Saturday, December 28, 2013

Saturday Morning Links

Assorted content for your weekend reading.

- Lana Payne writes that Canadians care plenty about the well-being of hungry children even if the Cons don't:
After a firestorm of shocked responses from Canadians, Mr. Moore apologized for his “insensitive comment” uttered days before Christmas. What he did not apologize for or reassess was his belief in the kind of fend-for-yourself country his remarks support.

The apology came likely because this is the season of goodwill and it is no time to remind Canadians what drives the current federal government, begging the question of why it is tolerated any time of the year.

Yet despite the outrage, despite their unending troubles, this government marches on towards its goal of building a country where we no longer truly care about the plight of our neighbours.
- PressProgress highlights the unregulated growth of the tar sands and other closely-related industries - including a massive increase in private air traffic. Terry Glavin suggests that there's only one right answer for the Harper Cons in making the final call on the Norther Gateway pipeline. And Stephen Hume isn't buying the Cons' attempts to demonize all opposition to it:
[The Conservatives are making] an argument that non-governmental organizations vowing to stop the proposed project following its approval by the National Energy Board — subject to more than 200 conditions — are somehow undermining the democratic process through intimidation, threats of violent protest, political sabotage, slander and disinformation.

This is all code. It is intended to define a category to which those who think the pipeline is a bad idea can be routinely consigned. Thus, opposition may be dismissed without assessing the merits of the objections — simply opposing the pipeline invites automatic framing of that protest as the work of enemies of the Canadian way of life.

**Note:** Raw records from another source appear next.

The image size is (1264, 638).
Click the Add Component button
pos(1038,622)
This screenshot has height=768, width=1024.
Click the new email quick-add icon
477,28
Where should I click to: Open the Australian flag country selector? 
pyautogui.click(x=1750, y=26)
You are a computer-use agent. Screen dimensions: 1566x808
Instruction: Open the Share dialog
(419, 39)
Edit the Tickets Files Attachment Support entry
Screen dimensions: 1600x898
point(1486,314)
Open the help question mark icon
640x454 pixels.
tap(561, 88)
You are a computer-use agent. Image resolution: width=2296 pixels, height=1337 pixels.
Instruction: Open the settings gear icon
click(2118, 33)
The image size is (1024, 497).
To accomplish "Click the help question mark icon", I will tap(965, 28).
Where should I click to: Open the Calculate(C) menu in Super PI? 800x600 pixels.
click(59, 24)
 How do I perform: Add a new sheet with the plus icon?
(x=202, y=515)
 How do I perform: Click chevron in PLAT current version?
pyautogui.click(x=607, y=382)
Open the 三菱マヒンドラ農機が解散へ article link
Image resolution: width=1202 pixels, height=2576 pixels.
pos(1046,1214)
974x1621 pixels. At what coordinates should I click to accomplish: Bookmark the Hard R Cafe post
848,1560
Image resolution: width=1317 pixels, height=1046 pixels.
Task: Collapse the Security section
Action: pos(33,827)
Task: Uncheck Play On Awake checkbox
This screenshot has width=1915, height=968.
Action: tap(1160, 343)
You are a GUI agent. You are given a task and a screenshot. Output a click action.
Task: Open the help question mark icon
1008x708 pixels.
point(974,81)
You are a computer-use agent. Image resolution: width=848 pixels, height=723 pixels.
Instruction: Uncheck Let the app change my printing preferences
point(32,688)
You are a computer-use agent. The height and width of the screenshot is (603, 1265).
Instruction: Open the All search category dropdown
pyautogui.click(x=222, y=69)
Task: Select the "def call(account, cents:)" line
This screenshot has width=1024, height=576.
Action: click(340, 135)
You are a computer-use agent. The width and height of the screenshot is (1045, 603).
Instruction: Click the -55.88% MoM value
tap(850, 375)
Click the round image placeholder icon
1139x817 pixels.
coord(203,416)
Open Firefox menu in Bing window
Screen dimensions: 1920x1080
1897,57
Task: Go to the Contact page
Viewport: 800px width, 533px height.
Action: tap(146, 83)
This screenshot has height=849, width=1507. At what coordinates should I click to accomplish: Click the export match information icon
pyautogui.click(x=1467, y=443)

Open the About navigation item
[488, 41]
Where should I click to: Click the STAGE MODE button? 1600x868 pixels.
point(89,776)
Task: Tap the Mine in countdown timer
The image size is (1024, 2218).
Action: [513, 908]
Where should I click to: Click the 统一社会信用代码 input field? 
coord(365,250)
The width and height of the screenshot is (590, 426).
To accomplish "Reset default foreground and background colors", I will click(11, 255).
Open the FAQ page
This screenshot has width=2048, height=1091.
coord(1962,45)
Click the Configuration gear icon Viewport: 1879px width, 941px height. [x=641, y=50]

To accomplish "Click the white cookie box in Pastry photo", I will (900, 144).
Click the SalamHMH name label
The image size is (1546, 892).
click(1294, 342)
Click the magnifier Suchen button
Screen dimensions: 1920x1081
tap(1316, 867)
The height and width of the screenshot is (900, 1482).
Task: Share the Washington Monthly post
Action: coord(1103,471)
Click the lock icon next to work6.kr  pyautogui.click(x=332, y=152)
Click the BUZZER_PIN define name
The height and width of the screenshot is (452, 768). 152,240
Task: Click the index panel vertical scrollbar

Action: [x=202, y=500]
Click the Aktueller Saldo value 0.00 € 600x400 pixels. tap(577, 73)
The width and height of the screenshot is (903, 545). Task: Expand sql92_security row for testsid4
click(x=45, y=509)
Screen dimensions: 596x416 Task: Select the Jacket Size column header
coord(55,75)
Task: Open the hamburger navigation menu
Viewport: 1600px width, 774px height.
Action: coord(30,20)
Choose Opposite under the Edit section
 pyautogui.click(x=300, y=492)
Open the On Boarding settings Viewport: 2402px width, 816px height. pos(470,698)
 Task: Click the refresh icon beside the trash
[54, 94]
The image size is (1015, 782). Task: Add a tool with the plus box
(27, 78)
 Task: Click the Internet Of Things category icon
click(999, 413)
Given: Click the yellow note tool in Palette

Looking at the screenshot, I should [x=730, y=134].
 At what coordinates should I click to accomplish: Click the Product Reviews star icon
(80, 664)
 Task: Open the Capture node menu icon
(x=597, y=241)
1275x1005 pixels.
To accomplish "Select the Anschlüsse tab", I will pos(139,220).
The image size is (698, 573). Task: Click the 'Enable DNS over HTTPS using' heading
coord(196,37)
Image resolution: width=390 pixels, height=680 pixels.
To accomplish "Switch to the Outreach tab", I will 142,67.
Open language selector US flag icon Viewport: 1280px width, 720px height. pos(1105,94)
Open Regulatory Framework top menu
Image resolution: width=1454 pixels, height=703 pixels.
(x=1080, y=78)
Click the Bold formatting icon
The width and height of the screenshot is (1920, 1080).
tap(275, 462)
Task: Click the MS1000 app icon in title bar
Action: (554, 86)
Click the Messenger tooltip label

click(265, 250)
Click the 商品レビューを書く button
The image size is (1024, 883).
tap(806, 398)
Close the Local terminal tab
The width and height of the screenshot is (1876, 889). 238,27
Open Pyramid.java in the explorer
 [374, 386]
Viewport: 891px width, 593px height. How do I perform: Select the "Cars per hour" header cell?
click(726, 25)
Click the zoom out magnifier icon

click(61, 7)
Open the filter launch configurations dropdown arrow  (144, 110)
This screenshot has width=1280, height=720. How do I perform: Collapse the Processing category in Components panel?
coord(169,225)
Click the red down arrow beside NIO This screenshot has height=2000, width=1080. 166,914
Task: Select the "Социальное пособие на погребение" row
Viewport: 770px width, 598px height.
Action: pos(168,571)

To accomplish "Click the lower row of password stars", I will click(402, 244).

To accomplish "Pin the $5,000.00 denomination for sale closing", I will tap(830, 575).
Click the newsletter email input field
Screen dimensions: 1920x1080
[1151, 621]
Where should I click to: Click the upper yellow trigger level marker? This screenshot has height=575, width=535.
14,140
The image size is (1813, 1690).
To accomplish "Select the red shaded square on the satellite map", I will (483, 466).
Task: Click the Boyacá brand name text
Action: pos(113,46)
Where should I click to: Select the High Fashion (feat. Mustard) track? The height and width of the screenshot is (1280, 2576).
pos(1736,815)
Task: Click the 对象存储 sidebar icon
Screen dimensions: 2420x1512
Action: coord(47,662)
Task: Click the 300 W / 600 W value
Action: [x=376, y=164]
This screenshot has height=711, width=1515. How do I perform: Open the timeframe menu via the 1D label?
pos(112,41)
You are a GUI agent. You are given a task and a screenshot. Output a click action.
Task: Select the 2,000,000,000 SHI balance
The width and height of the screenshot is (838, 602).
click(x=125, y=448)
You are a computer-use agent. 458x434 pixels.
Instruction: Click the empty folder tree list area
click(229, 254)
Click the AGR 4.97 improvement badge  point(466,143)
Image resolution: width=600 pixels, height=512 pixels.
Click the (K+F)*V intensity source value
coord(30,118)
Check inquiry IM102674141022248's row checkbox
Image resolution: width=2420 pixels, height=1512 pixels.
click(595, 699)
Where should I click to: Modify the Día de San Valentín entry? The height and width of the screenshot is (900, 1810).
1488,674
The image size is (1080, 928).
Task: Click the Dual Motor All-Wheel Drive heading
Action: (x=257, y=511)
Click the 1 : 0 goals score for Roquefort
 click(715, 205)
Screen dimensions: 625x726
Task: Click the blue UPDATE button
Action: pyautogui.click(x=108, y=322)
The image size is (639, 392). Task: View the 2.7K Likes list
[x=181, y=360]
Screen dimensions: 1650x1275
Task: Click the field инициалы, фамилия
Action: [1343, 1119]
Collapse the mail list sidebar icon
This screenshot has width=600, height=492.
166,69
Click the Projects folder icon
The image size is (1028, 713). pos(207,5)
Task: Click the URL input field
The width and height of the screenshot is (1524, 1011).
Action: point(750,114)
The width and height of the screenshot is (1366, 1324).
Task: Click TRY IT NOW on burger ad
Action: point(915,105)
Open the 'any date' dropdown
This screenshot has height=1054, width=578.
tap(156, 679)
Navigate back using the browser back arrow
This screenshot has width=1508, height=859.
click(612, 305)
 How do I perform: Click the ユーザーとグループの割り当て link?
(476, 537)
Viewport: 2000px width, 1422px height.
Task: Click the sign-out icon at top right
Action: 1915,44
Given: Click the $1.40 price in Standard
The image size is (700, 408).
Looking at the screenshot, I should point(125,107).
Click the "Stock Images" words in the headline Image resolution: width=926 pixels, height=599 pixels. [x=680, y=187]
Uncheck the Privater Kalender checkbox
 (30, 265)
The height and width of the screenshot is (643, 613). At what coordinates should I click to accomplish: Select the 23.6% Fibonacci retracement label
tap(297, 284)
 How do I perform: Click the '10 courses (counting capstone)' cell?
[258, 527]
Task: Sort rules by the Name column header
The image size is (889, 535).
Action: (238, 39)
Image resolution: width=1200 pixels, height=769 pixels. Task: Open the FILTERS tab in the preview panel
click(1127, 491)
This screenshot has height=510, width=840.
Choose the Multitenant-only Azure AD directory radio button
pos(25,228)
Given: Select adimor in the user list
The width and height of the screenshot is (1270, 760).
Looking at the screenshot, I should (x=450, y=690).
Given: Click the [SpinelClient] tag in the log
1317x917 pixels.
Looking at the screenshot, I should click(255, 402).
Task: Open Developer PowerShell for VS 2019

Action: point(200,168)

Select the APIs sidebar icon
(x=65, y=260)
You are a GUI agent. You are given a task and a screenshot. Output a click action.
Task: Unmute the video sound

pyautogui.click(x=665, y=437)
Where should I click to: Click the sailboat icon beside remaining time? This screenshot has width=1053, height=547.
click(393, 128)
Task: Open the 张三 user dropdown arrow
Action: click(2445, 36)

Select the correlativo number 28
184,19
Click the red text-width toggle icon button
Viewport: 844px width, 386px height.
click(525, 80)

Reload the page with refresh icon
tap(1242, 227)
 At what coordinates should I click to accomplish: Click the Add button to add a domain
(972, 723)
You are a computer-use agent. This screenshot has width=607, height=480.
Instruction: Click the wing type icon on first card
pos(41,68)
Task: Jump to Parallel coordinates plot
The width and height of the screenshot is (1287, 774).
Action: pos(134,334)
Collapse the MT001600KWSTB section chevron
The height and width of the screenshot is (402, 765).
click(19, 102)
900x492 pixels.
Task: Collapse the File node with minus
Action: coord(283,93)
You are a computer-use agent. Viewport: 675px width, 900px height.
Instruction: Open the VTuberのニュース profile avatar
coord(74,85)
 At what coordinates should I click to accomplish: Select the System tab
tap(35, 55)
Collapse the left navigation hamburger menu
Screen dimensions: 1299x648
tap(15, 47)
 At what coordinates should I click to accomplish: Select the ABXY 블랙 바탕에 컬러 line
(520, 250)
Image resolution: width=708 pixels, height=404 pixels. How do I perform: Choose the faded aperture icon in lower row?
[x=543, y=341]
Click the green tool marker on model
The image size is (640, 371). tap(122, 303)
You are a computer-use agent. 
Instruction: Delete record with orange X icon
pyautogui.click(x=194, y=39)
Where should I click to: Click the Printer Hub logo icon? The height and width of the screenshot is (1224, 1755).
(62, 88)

British Columbians have heard all this rhetoric before. It is a propaganda strategy devised by giant public relations firms. It was first deployed here more than 20 years ago by the forest industry in response to protest and civil disobedience aimed at preventing the denuding of great swaths of the province with vast industrial clearcuts.
...
A word to the enthusiasts for this approach: It didn’t work in the early 1990s; it won’t work now.
- Meanwhile, Mike de Souza reports that having eliminated any environmental protection for nearly all of Canada's fisheries and waterways, the Cons are now slashing funding for what few water protection programs were left - even though the department itself has made clear that it needs more resources rather than less.

- Finally, Robin Sears comments on how a scandal-filled year in politics may serve to undermine trust in our political institutions. (Though the sad reality is that the politicians most responsible for that loss of trust are exactly the ones whose ideology might benefit from public antipathy toward politics.)